## Study text
-- Opening Marker --

Australia remains closed to the outside world but I read yesterday of a fresh outbreak in the state of Victoria. It is now having a very short lockdown but I wonder what short lockdowns really achieve. 

What they can achieve is situational. In many circumstances it achieves nothing. Up until today, the contact tracing people in Melbourne were able to identify and isolate all the contacts of a case (both people they knew they had been with, and people who had been to places the cases had visited) within 24 hours, and second level contacts in an additional 24 hours. When they could do that they were confident that they had identified everyone who was likely to have been in the chain of contact from each positive case. So, they were confident that on the balance of probabilities there were no undetected cases out there.

Today, the number of locations of concern, and the number of people they needed to contact exceeded the number they could contact within the 24 hour limit. So, they are no longer confident that they can identify everyone who might be infected, and therefore likely to be a vector. So rather than tell a known list of people to stay isolated, a lockdown treats everyone as a possible contact and reduces the number of people anyone who was an actual undetected case of disease can pass it on to. The intention is to slow the spread so contact tracing can keep up again. The lockdowns have typically been three to seven days, in which time any cases that had slipped through the contact tracing system should have manifested. So far, these have succeeded in stopping outbreaks in their tracks. (During the lockdown what they are concerned are new cases with no known source, not those that can be linked to a known source. After a week of no 'unknown' cases the health authorities will be confident that they have the outbreak contained.) The debate here hasn't been whether it should have been done, but whether they waited a day too long.

Clearly this can only work well here because the background level of community infection is effectively zero.

-- Closing Marker --

## Task set
1: From the text on lockdowns, output the part starting with "Australia remains closed" and going on through "lockdowns really achieve.", copied word for word.
2: Answer these questions using the text on lockdowns:
(a) In which Australian state was the fresh outbreak?
(b) Within how many hours were contact tracers in Melbourne able to identify and isolate all the contacts of a case?
(c) How long have the lockdowns typically lasted?

## Dataset extract
-- Opening Marker --

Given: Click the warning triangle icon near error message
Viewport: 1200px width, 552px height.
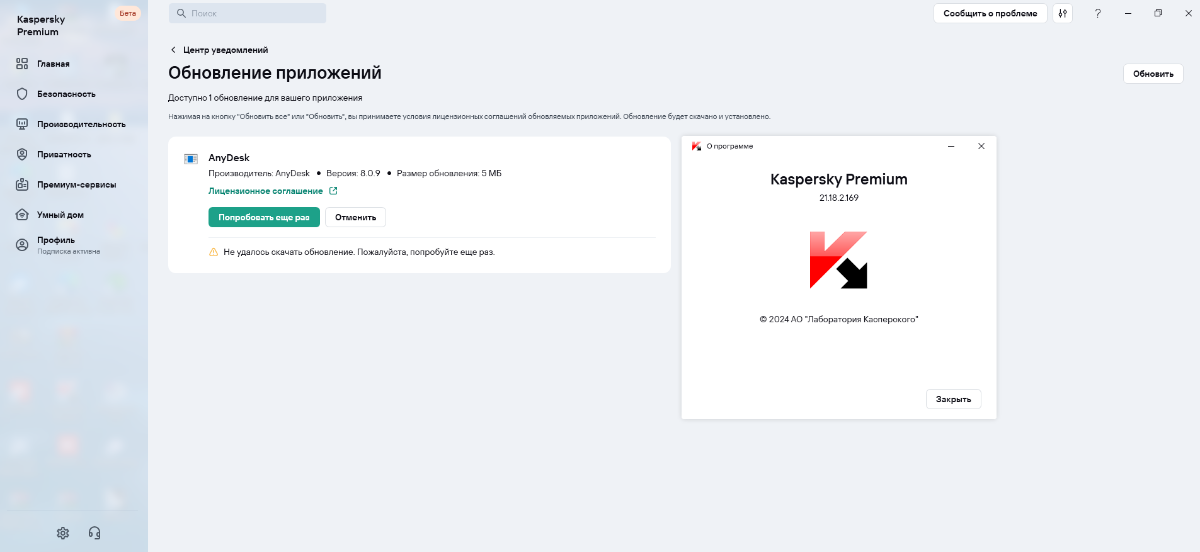Looking at the screenshot, I should coord(213,252).
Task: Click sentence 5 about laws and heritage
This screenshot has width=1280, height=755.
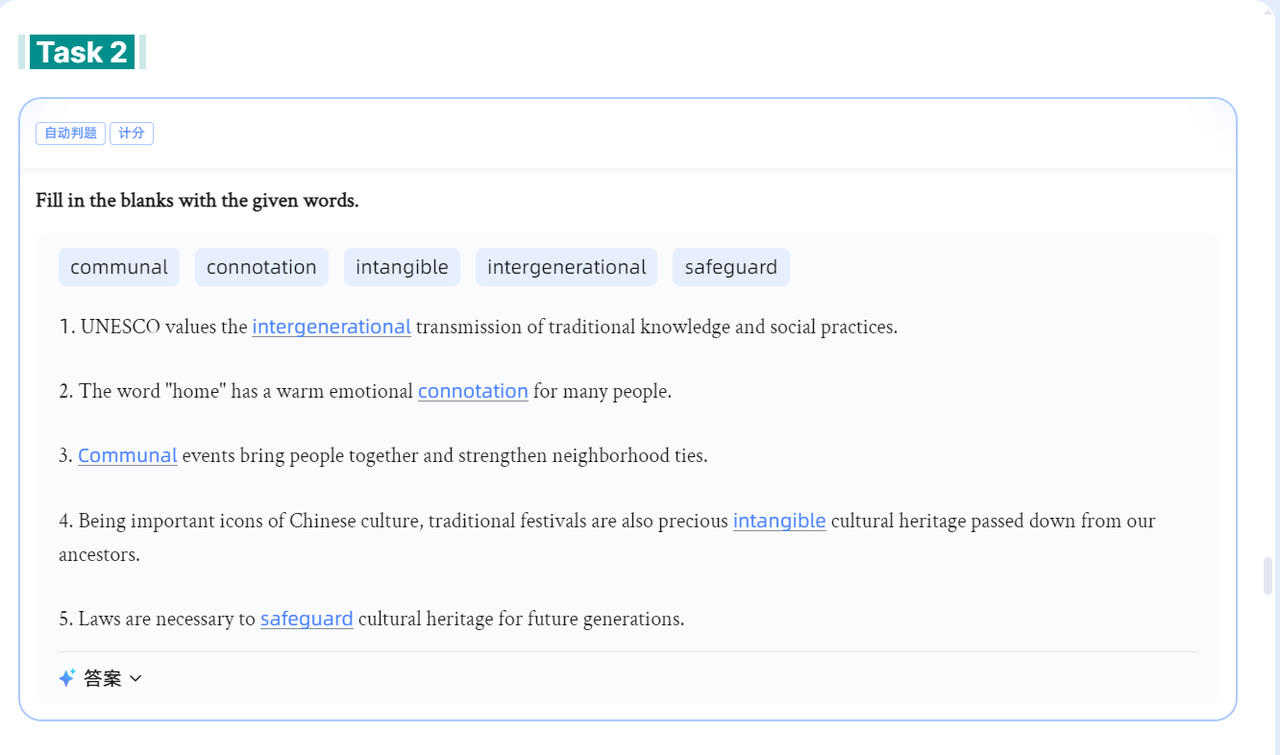Action: pyautogui.click(x=372, y=619)
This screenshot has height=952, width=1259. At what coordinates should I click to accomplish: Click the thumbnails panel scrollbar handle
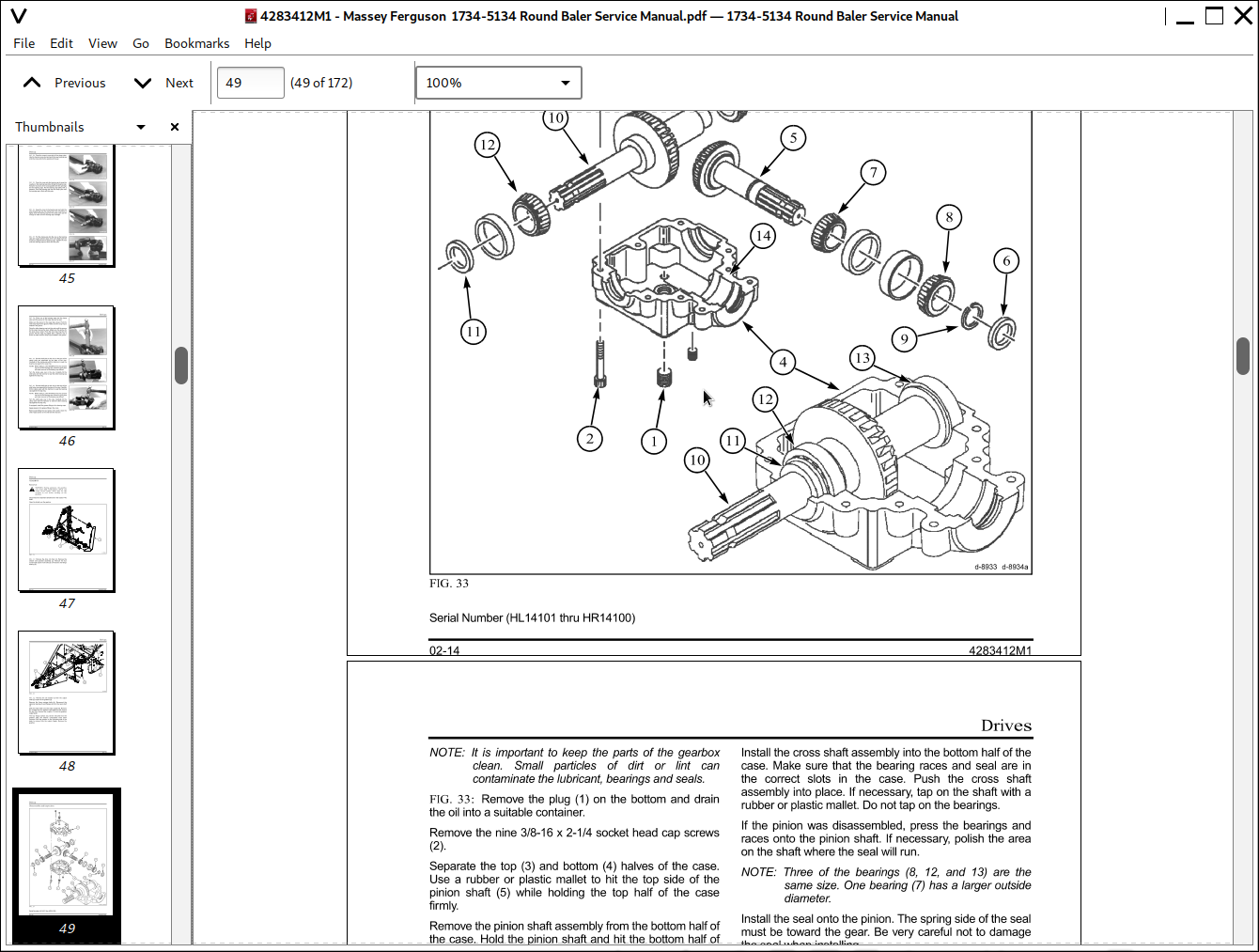(x=181, y=366)
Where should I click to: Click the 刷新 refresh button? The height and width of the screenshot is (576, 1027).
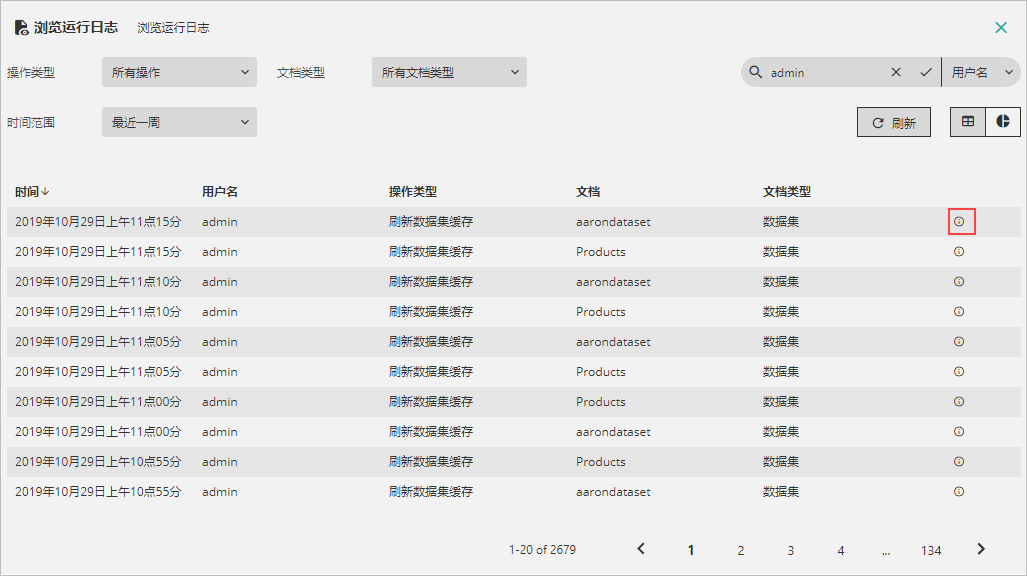click(x=894, y=123)
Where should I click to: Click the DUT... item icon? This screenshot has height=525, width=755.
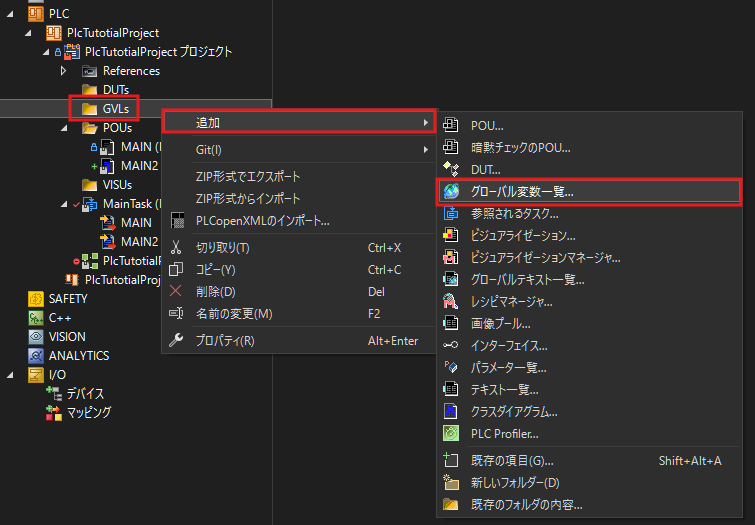point(450,169)
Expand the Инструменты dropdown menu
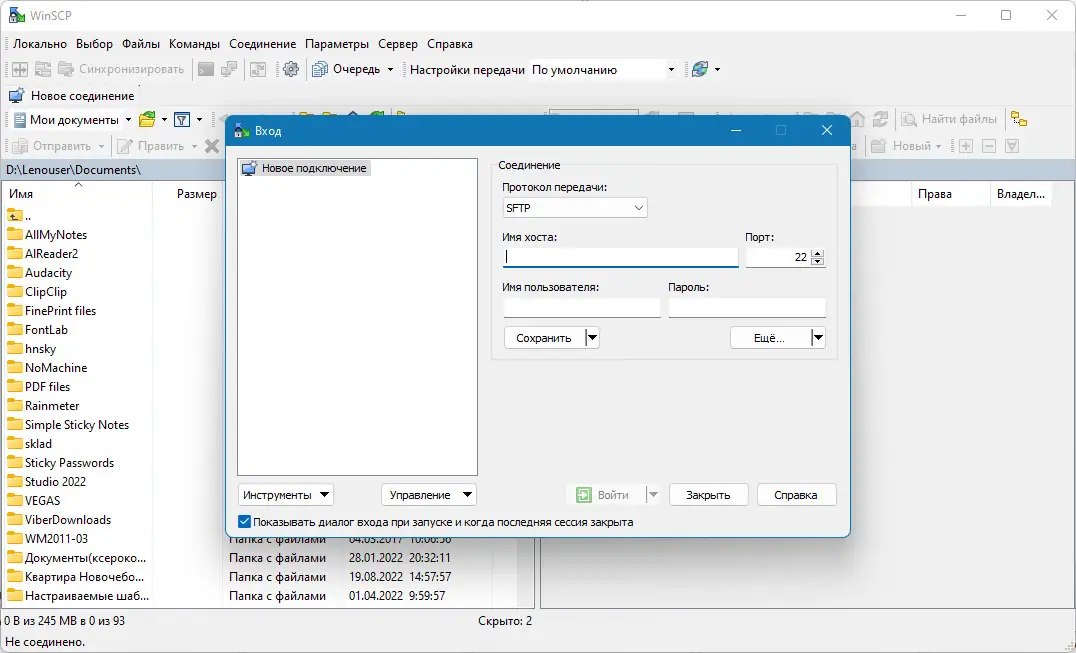This screenshot has height=653, width=1076. (285, 494)
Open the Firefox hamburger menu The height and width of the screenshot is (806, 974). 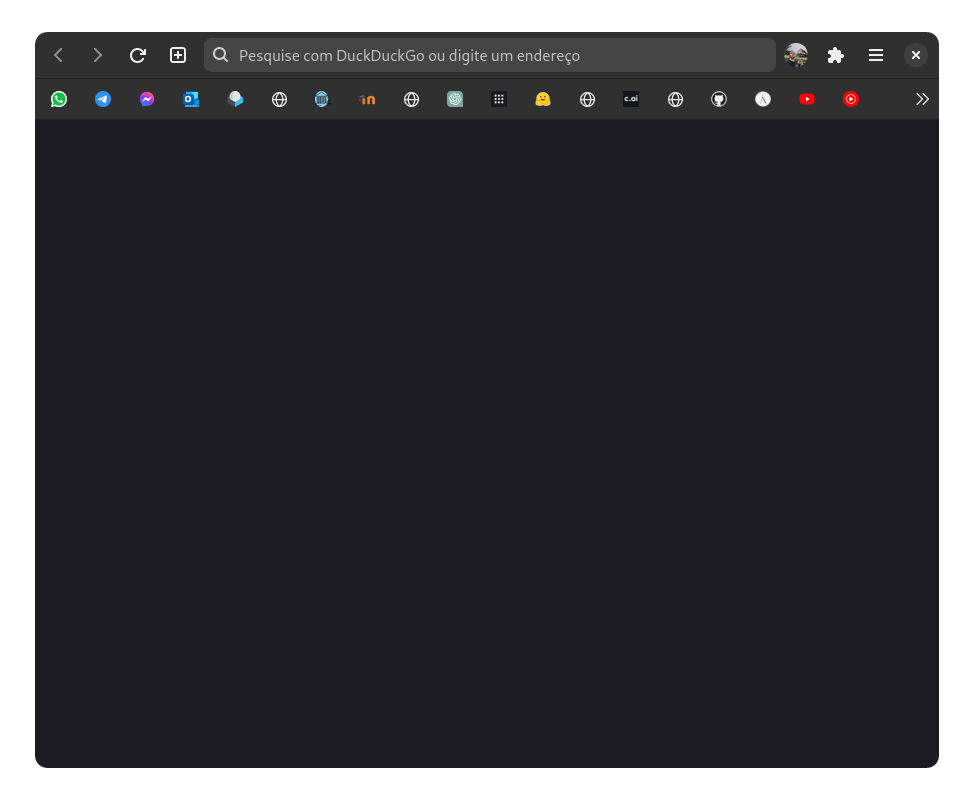tap(876, 55)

-- Closing Marker --

## Numbered answers
1:
Australia remains closed to the outside world but I read yesterday of a fresh outbreak in the state of Victoria. It is now having a very short lockdown but I wonder what short lockdowns really achieve.

2:
(a) Victoria
(b) Within 24 hours
(c) Three to seven days